Nike Holiday sales reported Thursday beat expectations, helped by better-than-expected growth in North America.
Here’s how the company performed compared to Wall Street expectations, according to a survey of analysts by LSEG (formerly Refinitiv):
- Earnings per share: 77 cents, 74 cents expected
- Revenue: $12.43 billion, $12.28 billion expected
The company reported net profit of $1.17 billion, or 77 cents a share, for the three months ended Feb. 29, compared with $1.24 billion, or 79 cents a share, a year earlier. Excluding 21 cents per share related to restructuring charges, earnings per share would have been 98 cents, the company said.
Sales rose to $12.43 billion, slightly higher than the $12.39 billion in the same period last year.
In North America, where demand is unstable, sales rose about 3% to $5.07 billion, compared with estimates of $4.75 billion, StreetAccount data showed.
Meanwhile, sales in Nike’s other regions were lower than expected. In Europe, the Middle East and Africa, revenue fell 3% to $3.14 billion, below analysts’ expectations of $3.17 billion, according to StreetAccount. In China, sales rose 5% to $2.08 billion, slightly below analysts’ expectations of $2.09 billion. Sales in Asia Pacific and Latin America rose 3% to $1.65 billion, lower than analysts’ expectations of $1.69 billion, StreetAccount data showed.
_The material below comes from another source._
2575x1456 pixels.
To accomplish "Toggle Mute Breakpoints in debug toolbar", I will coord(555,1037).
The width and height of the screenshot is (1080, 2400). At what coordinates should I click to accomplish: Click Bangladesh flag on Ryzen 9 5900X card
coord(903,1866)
As consumers spend less on discretionary items like clothes and shoes, Nike has spent the past few months focusing on what it can control: cutting costs and improving efficiency in order to boost profits and protect its margins.
In December, the company announced a broad restructuring plan to cut costs by about $2 billion over the next three years. The company also lowered its sales guidance as it warned of weaker demand in the coming quarters.
Two months later, the company said it would cut 2% of its workforce, or more than 1,500 jobs, so it could invest in growth areas such as running, women’s apparel and Jordan Brand.
Nike’s early cost-cutting plan, which includes simplifying product assortments, reducing management and increasing automation, may have helped the retailer beat profit forecasts in the three months ended Nov. 30, despite the company’s second consecutive Sales forecast for the quarter came in below expectations.
The cuts, along with “strategic pricing actions and lower ocean freight rates,” also boosted gross margin by 1.7 percentage points — the first time in at least six quarters that the company has seen gross margins improve compared to the prior year. The growth.
Nike’s gross profit margin continued to recover during the quarter. The retailer’s gross margin increased 1.5 percentage points to 44.8%, driven by “strategic pricing actions and lower shipping and logistics costs.” Nike said these gains were partially offset by higher product input costs and restructuring charges.
Nike is still considered the market leader in sneakers and apparel, but the category has become more crowded and retailers have to work harder to compete. Some analysts say Nike’s product lines have lost focus and say the company has fallen behind in innovation, ceding market share to new entrants such as Hoka and On Running, as well as legacy brands such as Brooks Running and New Balance.
Last month, Nike collaborated with NBA star Devin Booker to launch its latest basketball shoe, Book 1. But according to a research report by Jane Hali & Associates, the product was not well received because it “looks more like a casual sneaker than a basketball shoe.”
Senior analyst Jessica Ramirez said the company is now neutral on Nike’s long-term outlook compared with its previous positive rating because it’s unclear where the brand is headed.
She noticed that Nike had removed many products from its offerings, suggesting it was preparing to introduce new styles. But it’s unclear exactly what those changes will look like.
“They’ve said (these changes) are going to take some time,” Ramirez told CNBC ahead of Nike’s earnings release. “It’s a little concerning to know that they don’t have a solid plan that we know of yet.”